- DOCUMENT TEXT -
Ocean Worlds - Water in the Solar System and beyond

Ocean Worlds – Water in the Solar System and beyond.

Earth isn’t the only world in our solar system. Oceans could exist in diverse forms on moons, comets and dwarf planets, offering clues in the quest to discover life beyond our Planet Earth.


Planet Earth (Distance from Sun: 1 Au)

Surface of Planet Earth is about 71% water and contains 5 oceans: Arctic, Atlantic, Indian, Pacific and Southern.

Ceres – Dwarf Planet (Distance from Sun: 2.8 Au)

In Asteroid Belt.

Europa Moon – Planet Jupiter (Distance from Sun:  5.2 Au)

Europa’s is closest to the surface (less than 10 km and possibly less than 1 km in places), and hence potentially best suited for eventual direct exploration.

Scientists strongly suspect that a subsurface salty ocean lies beneath Europa’s icy crust. Tidal heating from its parent planet, Jupiter, maintains this ocean’s liquid state and could also create partially melted pockets, or lakes, throughout the moon’s outer shell.

Enceladus Moon (Distance from Sun:  5.2 Au)

Enceladus’ ocean is deeper—5–40 km below its surface—but fractures beneath the south pole of this moon allow ice and gas from the ocean to escape to space where it has been sampled by mass spectrometers aboard the Cassini Saturn Orbiter.

Mimas Moon – Planet Saturn (Distance from Sun:  9.5 Au)

Research suggest that Mimas has either a subsurface ocean or that its core is shaped like a football. If Mimas is hiding liquid water ocean, it lies 15 to 30 miles (25 to 30km) beneath the moon’s inpact-battered surface.

Titan Moon – Planet Saturn (Distance from Sun:  9.5 Au)

Titan’s ocean is the deepest perhaps 50–100 km. It might be a salty, subsurface ocean possibly as salty as the Dead Sea on Earth beginning below its icy shell. There is no evidence for plumes or ice volcanism exist on the surface.

Titan’s surface has no life as we don’t know it. It could inhabit lakes and rivers that flow with ethane and methane hydrocarbons instead of water.

Triton Moon – Planet Neptune

A subsurface ocean at Triton is considered possible, but is unconfirmed.

Dwarf Planet Pluto

Pluto is a surprisingly active world. It has mountains of water ice and flowing glaciers of nitrogen and methane ice. Mysterious fault lines, some hundreds of miles long, may suggest that Pluto has a hidden subsurface ocean.

Past Ocean Worlds

Planet Mars.

Mars has frozen in the ice caps or trapped beneath the soil.

Stored items:
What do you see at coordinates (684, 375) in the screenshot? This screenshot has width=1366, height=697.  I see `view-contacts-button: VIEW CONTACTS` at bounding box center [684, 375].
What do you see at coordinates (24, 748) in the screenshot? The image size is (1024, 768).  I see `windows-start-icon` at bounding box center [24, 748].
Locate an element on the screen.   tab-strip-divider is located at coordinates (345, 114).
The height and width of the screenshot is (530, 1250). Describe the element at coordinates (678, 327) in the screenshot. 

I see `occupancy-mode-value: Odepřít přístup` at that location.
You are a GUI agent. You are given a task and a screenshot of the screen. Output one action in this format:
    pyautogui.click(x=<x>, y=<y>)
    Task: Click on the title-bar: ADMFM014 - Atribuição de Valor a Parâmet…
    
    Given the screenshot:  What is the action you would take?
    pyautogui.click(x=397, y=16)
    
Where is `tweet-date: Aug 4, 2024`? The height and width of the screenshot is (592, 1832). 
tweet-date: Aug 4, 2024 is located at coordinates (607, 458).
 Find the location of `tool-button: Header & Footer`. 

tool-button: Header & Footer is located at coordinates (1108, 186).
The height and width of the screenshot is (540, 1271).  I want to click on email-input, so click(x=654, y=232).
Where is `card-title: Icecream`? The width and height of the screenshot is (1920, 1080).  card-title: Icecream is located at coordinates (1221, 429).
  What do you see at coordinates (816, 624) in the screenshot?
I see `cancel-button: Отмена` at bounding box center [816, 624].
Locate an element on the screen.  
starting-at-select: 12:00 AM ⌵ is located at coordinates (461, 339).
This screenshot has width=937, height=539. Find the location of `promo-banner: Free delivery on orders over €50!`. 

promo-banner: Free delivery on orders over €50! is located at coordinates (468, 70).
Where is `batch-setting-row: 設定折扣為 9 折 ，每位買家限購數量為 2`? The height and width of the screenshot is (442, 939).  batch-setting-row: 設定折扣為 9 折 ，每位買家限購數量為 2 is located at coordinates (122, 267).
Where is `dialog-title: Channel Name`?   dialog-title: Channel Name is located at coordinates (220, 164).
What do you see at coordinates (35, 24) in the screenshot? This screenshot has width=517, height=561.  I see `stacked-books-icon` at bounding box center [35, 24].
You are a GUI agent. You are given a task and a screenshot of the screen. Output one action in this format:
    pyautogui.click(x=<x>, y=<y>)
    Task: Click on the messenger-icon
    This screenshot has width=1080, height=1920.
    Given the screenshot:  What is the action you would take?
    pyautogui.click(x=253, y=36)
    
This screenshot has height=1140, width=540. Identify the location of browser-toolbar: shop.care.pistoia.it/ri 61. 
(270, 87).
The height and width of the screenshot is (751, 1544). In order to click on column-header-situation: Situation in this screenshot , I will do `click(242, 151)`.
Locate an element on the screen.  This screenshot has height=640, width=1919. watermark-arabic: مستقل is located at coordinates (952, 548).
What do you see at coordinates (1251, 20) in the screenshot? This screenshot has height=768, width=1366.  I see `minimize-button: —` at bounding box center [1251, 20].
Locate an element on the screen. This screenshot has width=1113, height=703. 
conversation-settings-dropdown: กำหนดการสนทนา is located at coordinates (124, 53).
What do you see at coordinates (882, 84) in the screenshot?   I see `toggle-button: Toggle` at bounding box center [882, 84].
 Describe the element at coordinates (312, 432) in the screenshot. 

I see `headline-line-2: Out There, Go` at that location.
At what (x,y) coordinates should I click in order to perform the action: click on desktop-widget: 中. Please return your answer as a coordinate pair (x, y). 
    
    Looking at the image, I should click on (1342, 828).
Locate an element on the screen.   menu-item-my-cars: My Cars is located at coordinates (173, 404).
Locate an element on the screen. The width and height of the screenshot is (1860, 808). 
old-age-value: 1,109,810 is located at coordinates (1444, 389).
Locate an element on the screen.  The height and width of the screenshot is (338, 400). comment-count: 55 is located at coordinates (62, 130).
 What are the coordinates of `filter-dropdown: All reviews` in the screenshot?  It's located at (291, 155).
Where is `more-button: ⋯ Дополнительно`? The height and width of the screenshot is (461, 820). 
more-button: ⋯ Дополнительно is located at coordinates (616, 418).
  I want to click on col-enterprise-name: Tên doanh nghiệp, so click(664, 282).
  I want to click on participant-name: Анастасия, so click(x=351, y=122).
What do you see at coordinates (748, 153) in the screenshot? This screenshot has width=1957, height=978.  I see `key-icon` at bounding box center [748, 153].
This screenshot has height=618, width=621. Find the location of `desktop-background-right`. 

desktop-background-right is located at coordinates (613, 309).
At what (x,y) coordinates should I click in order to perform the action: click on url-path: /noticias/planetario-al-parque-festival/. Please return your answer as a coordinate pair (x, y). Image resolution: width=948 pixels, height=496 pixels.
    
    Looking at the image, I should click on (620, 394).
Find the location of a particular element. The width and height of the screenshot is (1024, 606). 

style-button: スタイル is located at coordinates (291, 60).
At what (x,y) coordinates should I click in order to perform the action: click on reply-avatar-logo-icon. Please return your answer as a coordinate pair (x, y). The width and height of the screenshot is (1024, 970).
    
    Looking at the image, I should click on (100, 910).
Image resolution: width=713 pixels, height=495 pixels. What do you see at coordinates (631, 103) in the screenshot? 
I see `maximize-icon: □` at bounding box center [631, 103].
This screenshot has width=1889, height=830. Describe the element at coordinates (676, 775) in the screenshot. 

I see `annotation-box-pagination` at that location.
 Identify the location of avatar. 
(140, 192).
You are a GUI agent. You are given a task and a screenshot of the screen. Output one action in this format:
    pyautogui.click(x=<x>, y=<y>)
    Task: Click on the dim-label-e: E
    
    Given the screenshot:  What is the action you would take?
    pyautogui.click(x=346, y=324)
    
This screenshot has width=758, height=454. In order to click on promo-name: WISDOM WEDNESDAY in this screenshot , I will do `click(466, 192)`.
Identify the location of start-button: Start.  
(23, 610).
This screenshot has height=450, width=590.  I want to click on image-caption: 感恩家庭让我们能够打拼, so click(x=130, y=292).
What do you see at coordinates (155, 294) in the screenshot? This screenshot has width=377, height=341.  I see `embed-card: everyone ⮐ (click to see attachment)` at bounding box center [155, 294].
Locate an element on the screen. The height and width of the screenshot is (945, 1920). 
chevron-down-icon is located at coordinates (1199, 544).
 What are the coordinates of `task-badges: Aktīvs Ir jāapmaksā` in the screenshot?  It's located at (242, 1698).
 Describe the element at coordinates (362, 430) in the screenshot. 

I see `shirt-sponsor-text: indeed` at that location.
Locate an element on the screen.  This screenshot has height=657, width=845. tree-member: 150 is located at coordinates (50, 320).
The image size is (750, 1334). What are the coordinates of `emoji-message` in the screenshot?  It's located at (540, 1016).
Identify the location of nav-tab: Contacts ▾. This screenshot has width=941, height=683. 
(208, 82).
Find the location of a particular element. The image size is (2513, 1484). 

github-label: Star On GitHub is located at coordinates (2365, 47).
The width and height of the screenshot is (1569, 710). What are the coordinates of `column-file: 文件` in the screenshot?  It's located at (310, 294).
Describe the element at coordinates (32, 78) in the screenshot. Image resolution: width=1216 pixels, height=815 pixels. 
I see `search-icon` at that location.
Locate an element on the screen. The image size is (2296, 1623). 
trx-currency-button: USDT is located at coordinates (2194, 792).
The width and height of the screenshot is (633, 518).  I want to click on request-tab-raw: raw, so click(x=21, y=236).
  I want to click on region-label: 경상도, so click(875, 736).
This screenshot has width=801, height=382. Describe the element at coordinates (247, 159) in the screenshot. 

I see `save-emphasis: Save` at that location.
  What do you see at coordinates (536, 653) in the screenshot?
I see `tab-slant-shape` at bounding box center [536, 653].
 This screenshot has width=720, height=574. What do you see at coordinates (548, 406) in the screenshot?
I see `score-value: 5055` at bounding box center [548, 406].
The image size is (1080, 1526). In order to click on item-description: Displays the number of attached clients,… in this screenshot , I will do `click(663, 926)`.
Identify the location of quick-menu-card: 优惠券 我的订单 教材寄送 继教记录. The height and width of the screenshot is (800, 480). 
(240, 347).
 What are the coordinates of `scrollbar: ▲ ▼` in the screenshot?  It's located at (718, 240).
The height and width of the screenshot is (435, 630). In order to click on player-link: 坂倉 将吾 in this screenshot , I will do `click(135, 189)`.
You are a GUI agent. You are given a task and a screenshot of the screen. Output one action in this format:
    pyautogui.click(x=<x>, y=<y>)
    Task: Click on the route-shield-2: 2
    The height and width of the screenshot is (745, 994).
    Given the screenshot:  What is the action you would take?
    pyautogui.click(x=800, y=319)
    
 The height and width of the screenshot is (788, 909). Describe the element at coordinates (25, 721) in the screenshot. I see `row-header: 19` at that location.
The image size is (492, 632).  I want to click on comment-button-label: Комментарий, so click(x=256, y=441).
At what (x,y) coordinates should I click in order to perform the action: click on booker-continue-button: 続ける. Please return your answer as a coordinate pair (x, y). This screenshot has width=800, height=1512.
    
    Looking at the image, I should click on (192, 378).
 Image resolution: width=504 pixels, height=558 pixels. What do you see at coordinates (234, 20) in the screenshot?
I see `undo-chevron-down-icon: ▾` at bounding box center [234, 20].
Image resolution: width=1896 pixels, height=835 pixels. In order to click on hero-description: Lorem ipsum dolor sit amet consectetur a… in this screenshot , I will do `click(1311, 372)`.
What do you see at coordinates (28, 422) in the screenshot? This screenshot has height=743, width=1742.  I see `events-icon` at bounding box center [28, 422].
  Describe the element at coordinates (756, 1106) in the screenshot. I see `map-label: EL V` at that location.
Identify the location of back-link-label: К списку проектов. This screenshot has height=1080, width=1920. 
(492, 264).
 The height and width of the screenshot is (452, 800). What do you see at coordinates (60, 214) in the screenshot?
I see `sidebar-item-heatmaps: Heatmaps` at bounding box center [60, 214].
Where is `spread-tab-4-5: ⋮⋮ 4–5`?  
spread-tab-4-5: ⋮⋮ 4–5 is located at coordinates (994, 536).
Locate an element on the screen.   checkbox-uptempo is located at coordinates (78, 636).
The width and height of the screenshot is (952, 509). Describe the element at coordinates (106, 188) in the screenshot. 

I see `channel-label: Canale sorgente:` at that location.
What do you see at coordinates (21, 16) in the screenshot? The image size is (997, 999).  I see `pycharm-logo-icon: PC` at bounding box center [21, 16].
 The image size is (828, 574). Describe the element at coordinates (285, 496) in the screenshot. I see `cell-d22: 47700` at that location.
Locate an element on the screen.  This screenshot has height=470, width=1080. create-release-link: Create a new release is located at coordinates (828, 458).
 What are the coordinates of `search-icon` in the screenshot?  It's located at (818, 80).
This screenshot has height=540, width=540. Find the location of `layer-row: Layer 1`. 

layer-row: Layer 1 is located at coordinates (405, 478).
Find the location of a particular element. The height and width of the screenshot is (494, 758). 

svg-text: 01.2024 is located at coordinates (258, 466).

- PROBLEMS AND TASKS -
1 - Do these statements agree with the ocean worlds text? Answer yes or no for each, quoting the words from the text that decide it. (a) About 71% of Earth's surface is water. (b) Ceres lies in the Kuiper Belt. (c) A subsurface ocean at Triton has been confirmed.
2 - Can you rewrite the part of the ocean worlds text starting at "Ocean Worlds –" and ending at "Jupiter (Distance from Sun:  5.2 Au)", substituting "Main Belt" for "Asteroid Belt"?
The listing stands apart from the ocean worlds text as separate material.

- ANSWERS -
1 -
(a) Yes: "Surface of Planet Earth is about 71% water"
(b) No: "In Asteroid Belt."
(c) No: "A subsurface ocean at Triton is considered possible, but is unconfirmed."

2 -
Ocean Worlds – Water in the Solar System and beyond.

Earth isn’t the only world in our solar system. Oceans could exist in diverse forms on moons, comets and dwarf planets, offering clues in the quest to discover life beyond our Planet Earth.


Planet Earth (Distance from Sun: 1 Au)

Surface of Planet Earth is about 71% water and contains 5 oceans: Arctic, Atlantic, Indian, Pacific and Southern.

Ceres – Dwarf Planet (Distance from Sun: 2.8 Au)

In Main Belt.

Europa Moon – Planet Jupiter (Distance from Sun:  5.2 Au)